緊張で声が上擦ってるみたいだけど、それよりも。


『じいちゃん、今日みんなから聞いたんだけど、魔法って最初は詠唱からって言われたんだけど?』


『まぁ、使用するだけなら間違っとらんよ。詠唱することで使用出来る幅が増えるのは事実じゃしな』


『そうなの?』


『そもそも魔法は4つの過程を踏んでおる。

一つ目に魔力の発現。

二つ目に必要な魔力量を練り上げる練魔(れんま)

三つ目にイメージした事象への変換。

最後に放出じゃな。

詠唱というのはその過程で足りない部分を補っておるのじゃよ』


『なんで詠唱すると補えるの?』


『詠唱する時には魔法をイメージして魔力を発現させるじゃろ?その時に発現した魔力が言葉に乗ってイメーした部分の補完をしておるんじゃ。
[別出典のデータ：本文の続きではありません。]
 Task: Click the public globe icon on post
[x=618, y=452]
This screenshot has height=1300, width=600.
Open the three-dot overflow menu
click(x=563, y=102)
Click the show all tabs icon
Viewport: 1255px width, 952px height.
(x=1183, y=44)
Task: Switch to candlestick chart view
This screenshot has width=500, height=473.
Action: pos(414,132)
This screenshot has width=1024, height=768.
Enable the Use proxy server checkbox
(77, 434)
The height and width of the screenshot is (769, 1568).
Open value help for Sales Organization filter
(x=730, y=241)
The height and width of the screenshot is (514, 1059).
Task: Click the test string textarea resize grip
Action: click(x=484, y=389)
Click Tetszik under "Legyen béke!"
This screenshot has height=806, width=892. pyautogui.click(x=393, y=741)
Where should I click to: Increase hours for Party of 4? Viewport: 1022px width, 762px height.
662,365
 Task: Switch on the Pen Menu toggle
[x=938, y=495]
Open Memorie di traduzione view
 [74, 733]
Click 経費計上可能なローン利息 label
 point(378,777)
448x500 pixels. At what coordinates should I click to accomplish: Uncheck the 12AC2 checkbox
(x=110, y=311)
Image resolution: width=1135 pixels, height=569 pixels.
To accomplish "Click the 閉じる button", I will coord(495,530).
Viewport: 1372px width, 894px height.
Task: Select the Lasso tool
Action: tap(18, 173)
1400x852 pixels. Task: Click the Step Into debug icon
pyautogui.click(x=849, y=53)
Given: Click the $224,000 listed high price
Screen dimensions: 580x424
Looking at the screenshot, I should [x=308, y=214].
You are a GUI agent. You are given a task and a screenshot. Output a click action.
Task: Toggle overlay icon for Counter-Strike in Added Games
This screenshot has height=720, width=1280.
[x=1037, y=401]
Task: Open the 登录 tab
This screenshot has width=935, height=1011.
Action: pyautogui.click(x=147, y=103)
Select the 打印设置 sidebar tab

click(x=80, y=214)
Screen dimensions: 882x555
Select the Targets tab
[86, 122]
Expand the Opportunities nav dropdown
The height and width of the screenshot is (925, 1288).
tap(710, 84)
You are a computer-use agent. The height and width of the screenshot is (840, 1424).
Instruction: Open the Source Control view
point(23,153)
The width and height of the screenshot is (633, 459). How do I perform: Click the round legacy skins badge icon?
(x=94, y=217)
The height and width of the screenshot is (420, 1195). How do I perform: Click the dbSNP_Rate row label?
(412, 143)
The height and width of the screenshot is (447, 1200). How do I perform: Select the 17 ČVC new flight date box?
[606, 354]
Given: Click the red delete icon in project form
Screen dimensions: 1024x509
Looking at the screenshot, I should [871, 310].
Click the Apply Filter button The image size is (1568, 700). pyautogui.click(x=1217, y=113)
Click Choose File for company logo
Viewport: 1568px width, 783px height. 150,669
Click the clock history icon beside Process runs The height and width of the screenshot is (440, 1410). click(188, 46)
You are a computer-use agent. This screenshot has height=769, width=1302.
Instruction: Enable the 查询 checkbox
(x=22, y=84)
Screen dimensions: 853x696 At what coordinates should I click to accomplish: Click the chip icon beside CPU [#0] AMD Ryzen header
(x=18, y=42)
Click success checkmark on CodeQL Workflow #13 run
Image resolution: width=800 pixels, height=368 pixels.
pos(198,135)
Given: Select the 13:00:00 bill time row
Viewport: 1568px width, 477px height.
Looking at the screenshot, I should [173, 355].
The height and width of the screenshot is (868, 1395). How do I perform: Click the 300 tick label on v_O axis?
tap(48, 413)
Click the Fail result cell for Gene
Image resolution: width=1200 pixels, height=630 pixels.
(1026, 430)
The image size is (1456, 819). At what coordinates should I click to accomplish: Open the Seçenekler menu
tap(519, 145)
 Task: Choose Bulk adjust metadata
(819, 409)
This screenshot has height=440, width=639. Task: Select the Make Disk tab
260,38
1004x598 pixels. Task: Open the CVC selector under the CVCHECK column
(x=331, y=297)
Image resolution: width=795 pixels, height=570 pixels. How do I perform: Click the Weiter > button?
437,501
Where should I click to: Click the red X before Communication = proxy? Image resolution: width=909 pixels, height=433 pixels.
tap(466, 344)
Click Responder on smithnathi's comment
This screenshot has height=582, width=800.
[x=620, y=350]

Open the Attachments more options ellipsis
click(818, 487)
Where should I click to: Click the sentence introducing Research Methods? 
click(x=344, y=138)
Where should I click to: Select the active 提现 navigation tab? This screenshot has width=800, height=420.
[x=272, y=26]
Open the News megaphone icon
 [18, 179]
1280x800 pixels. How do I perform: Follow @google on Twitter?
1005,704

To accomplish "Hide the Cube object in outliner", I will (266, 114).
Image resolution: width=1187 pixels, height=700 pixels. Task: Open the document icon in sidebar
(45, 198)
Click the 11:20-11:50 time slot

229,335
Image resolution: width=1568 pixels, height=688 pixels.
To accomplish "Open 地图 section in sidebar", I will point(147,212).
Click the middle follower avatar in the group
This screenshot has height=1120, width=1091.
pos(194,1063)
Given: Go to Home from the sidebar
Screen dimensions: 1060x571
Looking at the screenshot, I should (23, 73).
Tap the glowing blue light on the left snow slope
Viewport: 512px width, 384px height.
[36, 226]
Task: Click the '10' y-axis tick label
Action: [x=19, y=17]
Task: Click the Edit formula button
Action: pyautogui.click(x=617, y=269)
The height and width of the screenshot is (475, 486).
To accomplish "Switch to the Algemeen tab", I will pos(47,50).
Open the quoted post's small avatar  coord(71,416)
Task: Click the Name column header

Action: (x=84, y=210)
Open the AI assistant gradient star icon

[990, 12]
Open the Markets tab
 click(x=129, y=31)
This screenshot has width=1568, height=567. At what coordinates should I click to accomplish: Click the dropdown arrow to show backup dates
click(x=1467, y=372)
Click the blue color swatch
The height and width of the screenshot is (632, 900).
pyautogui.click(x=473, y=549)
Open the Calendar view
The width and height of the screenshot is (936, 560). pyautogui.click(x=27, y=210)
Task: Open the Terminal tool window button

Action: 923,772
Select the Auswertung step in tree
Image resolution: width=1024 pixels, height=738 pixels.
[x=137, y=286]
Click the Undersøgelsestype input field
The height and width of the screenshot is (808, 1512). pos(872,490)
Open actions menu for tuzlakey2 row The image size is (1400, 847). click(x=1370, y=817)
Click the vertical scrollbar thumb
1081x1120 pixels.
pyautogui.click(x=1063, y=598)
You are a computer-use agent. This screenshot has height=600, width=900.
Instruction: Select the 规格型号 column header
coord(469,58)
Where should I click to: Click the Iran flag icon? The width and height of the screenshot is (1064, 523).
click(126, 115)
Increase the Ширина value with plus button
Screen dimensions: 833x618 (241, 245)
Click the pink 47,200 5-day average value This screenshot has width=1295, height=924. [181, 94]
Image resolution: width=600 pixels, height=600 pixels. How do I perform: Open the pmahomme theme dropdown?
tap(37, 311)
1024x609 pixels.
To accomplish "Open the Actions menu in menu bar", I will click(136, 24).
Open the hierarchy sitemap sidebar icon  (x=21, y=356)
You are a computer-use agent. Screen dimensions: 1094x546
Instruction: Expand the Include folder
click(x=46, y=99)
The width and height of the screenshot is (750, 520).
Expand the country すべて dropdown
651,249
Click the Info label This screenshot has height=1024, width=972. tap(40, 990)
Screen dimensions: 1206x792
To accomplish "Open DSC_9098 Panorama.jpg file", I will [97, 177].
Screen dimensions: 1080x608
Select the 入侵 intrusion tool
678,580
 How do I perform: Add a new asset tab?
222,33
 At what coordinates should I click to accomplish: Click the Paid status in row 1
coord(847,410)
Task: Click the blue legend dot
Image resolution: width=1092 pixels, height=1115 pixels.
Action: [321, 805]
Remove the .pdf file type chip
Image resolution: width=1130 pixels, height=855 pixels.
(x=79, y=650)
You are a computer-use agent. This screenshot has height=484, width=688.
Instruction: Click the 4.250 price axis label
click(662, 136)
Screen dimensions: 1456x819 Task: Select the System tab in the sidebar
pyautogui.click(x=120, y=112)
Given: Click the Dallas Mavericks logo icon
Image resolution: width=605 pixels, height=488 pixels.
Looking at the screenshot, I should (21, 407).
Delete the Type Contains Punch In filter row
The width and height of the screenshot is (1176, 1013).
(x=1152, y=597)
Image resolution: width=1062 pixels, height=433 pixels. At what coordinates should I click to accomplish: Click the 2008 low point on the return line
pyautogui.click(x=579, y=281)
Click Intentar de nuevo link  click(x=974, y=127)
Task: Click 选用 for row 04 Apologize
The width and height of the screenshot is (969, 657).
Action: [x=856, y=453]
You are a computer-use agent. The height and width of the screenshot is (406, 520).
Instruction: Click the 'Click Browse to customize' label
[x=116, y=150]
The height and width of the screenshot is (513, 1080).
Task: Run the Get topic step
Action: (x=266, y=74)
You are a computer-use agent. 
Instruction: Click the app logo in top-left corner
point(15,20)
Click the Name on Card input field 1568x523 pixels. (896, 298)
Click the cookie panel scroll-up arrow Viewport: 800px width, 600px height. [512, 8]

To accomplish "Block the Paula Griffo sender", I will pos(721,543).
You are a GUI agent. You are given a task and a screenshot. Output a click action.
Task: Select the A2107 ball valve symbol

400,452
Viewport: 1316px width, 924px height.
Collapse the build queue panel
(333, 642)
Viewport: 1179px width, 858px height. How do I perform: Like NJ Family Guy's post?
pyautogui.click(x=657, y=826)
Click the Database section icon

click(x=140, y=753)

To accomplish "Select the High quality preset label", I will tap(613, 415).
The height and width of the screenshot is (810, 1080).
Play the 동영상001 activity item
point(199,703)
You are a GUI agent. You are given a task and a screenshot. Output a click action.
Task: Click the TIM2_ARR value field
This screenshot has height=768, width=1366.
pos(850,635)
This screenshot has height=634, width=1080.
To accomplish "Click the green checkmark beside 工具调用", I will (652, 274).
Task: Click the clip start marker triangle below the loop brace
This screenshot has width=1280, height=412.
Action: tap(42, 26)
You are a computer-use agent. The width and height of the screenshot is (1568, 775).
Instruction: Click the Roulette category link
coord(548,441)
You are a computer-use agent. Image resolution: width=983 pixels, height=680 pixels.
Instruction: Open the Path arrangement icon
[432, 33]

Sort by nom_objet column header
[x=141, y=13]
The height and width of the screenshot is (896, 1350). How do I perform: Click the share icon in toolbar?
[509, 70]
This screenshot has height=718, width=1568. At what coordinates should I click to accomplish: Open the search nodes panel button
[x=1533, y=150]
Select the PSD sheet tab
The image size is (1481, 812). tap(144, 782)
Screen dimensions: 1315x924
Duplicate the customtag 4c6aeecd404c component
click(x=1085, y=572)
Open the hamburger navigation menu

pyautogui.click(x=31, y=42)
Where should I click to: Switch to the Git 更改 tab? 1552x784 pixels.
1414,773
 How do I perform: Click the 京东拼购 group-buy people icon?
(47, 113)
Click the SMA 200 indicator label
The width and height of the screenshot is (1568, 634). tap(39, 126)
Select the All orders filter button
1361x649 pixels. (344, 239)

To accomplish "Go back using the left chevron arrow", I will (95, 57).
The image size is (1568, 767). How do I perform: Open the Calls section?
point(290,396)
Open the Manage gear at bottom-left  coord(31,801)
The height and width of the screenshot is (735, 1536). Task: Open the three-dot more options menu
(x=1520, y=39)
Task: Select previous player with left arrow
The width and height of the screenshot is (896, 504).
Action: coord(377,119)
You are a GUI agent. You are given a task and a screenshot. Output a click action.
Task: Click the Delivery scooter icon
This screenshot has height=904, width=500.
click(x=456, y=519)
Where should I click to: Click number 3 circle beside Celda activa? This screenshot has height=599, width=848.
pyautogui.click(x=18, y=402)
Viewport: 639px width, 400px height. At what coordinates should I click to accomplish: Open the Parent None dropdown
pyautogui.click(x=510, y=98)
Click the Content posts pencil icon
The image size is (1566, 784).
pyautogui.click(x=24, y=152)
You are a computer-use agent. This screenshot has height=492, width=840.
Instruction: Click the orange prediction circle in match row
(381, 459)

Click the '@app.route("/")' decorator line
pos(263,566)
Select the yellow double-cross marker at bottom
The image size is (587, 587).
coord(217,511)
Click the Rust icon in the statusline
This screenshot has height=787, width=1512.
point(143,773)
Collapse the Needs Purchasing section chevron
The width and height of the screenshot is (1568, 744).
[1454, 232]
ただし自分の足りてない部分を自覚しとらんと失敗するぞ。記憶に無いかな?とはいえ実践で悠長に詠唱してるヒマなんてないじゃろ』


『確かに』

アルが何やら頷いている。


『そもそも魔力の制御が出来ておれば大抵のことは詠唱不要じゃぞ?制御が未熟で過程が上手く踏めてないのが殆どじゃからな』


『『『えっ⁉︎』』』


『この子は詠唱なぞせんでも使えとるじゃろ。それに魔力量で言ってしまえばセロは並じゃぞ?』


『『『え〜っ⁉︎』』』


みんなの驚き様が凄い。


『この子の場合は魔力の制御が抜群に上手いことじゃな。どれちょっとやってみせてみい』

『うん、じゃあ…』


ズゥン!

『『『っ‼︎‼︎⁉︎』』』


『こ、これは⁉︎』

『空気が、重い⁉︎』

『はわわわわ⁉︎』

『なんて密度⁉︎』


フッ


魔力を霧散させるとみんな息を吐き出さした。


『わかったかの?魔力量に関わらずどれだけ制御出来るかで使える幅が変わるということじゃな』


『じゃあ、私もセロ君みたいになれるってことですよね⁉︎』

『魔力制御の練習を続ければの』

『頑張る‼︎』

ニーナが鼻息を荒くして目を輝かせている。

他のみんなもなんだかやる気が溢れているように見える。


みんなが帰った後の自宅にて。


『じいちゃんってやっぱり凄いんだね』

『さっきのは知り合いからの受け売りじゃ、今でこそわかったようなことを言っておるが、昔は感覚派じゃったからの』


そう言ったじいちゃんは窓から見える景色を眺めていた。